*Fragmento seleccionado*
● ● ●
La situación de los judíos en la Rusia soviética
También en la vieja Rusia los judíos eran una «minoría nacional»; maltratada, eso sí. Con el desprecio, la opresión y el pogromo se distinguía a los judíos como a una nación propia. Jamás se aspiró a asimilarlos por la fuerza. Solo se intentaba mantenerlos apartados. Por los medios empleados contra ellos, daba la impresión de que el objetivo era aniquilarlos.
Puede que en los países occidentales el antisemitismo no fuera sino un primitivo instinto de rechazo. Y, en el Medioevo cristiano, un producto del fanatismo religioso. En Rusia, el antisemitismo constituía un instrumento de gobierno. El simple mujik no era antisemita. El judío no era su amigo, sino un extraño. Rusia, donde había espacio para tantos extranjeros, estaba abierta también para él. La gente de cultura media y la burguesía eran antisemitas porque la nobleza lo era. La nobleza lo era porque lo era la corte. Y la corte lo era porque el zar —al que no le convenía tener miedo de sus propios «hijos» de fe más apropiada— pretendía que se temiera solo a los judíos. En consecuencia, se les atribuyó una serie de características que les hicieran aparecer como peligrosos para todos los estamentos: para el simple «hombre del pueblo», cometían asesinatos rituales; para el pequeño propietario, eran destructores de la propiedad; para el funcionario de categoría media, estafadores plebeyos, para la nobleza, esclavos peligrosos, por astutos; finalmente, para el pequeño empleado, el funcionario de todos los estamentos, los judíos eran la suma de todo eso: cometían asesinatos rituales, eran chamarileros, revolucionarios y gentuza.
● ● ●
*Datos mostrados*
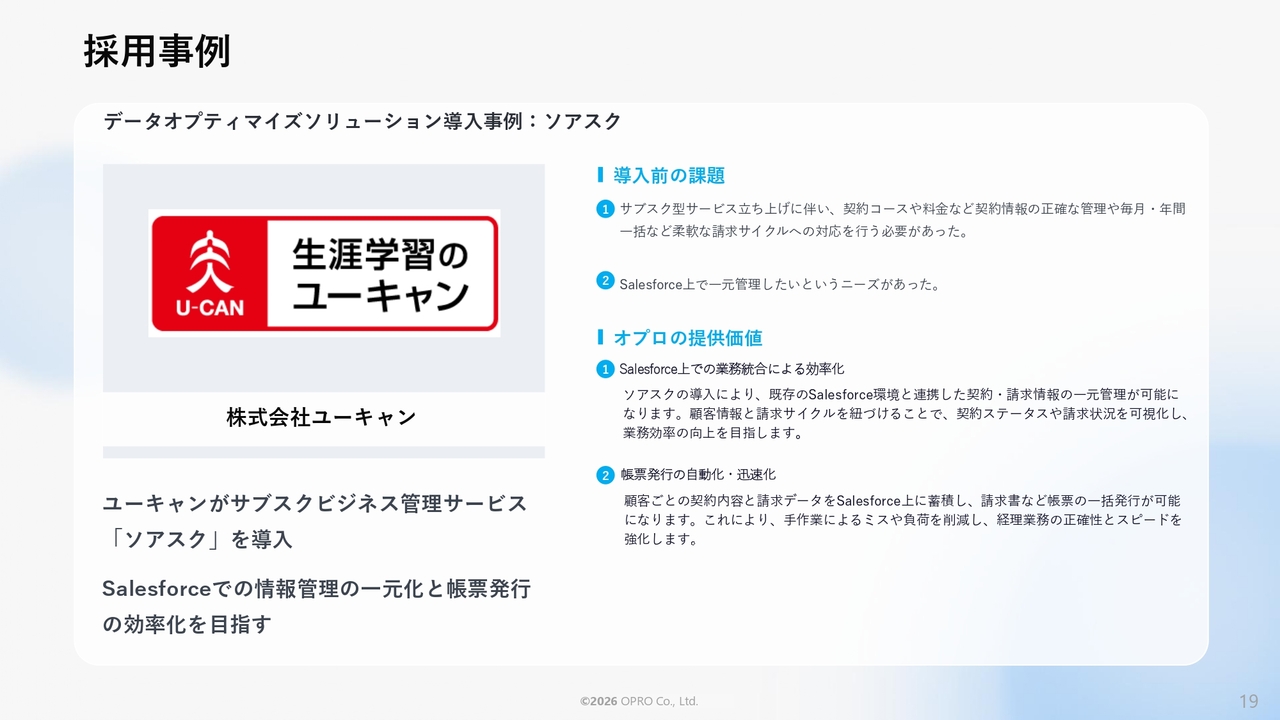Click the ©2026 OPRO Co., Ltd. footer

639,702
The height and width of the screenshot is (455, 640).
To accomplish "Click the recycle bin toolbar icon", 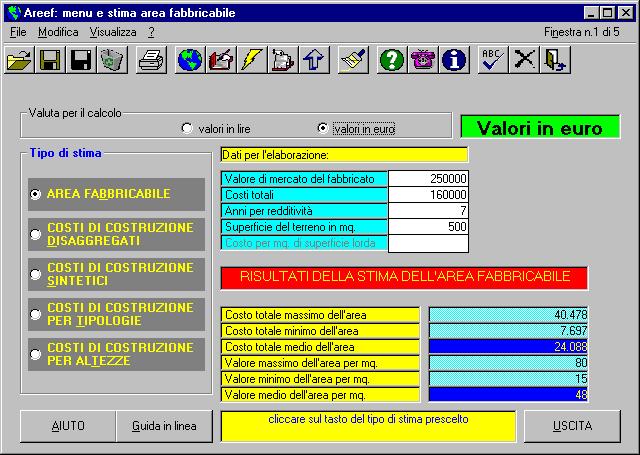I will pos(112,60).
● ● ●
*Lista de tareas*
(1) Transcribe sin cambios el pasaje del fragmento sobre los judíos en Rusia que va desde "La situación de" hasta "objetivo era aniquilarlos.", incluido este último.
(2) Resume con menos palabras el párrafo del fragmento sobre los judíos en Rusia que empieza con «También en la vieja Rusia», sin perder sus datos principales.
(3) Escribe lo que sigue en el fragmento sobre los judíos en Rusia, a partir de su última oración.

*Resultados esperados*
(1)
La situación de los judíos en la Rusia soviética
También en la vieja Rusia los judíos eran una «minoría nacional»; maltratada, eso sí. Con el desprecio, la opresión y el pogromo se distinguía a los judíos como a una nación propia. Jamás se aspiró a asimilarlos por la fuerza. Solo se intentaba mantenerlos apartados. Por los medios empleados contra ellos, daba la impresión de que el objetivo era aniquilarlos.

(2) En la vieja Rusia los judíos ya eran una «minoría nacional», aunque maltratada. El desprecio, la opresión y los pogromos los distinguían como nación propia. Nunca se intentó asimilarlos por la fuerza, sino solo mantenerlos apartados. Sin embargo, los medios empleados contra ellos hacían pensar que se buscaba aniquilarlos.

(3)
En los países occidentales, el siglo XVIII trajo consigo la emancipación de los judíos. En Rusia, el antisemitismo oficial y legítimo empezó en la década de 1880. En 1881-1882, Plehve, que luego sería ministro, organizó en el sur de Rusia los primeros pogromos. Iban encaminados a asustar a los jóvenes revolucionarios judíos. Pero el populacho, que estaba comprado y no quería vengarse de ningún atentado sino únicamente saquear, asaltó las casas de los judíos ricos, conservadores, que no eran, en absoluto, el objetivo buscado. Se pasó entonces a los llamados «pogromos tranquilos», fueron creadas las consabidas «regiones de asentamientos», se expulsó de las grandes ciudades a los artesanos judíos, se determinó un numerus clausus para las escuelas judías (tres por ciento) y se reprimió a la intelectualidad judía en las universidades. Pero dado que, al mismo tiempo, el millonario judío y empresario de ferrocarriles Poliakov era amigo íntimo de la corte zarista y a sus empleados se les permitía que residiesen en las grandes ciudades, miles de judíos rusos se convirtieron en «empleados» de Poliakov. Había muchas salidas por el estilo. La condición sobornable de los funcionarios casaba a la perfección con la astucia de los judíos. Por esa razón en los primeros años del siglo XX se recurrió de nuevo a los pogromos abiertos y a los procesos, grandes y pequeños, por asesinato ritual…
En la actualidad, la Unión Soviética es el único país de Europa donde el antisemitismo está mal visto, aunque tampoco haya terminado. Los judíos son, de pleno derecho, ciudadanos libres, por mucho que su libertad tampoco signifique aún la solución de la cuestión judía. En cuanto individuos, se ven libres del odio y la persecución. En cuanto pueblo, tienen todos los derechos de una «minoría nacional». La historia judía no conoce ningún otro ejemplo de una liberación tan repentina y completa.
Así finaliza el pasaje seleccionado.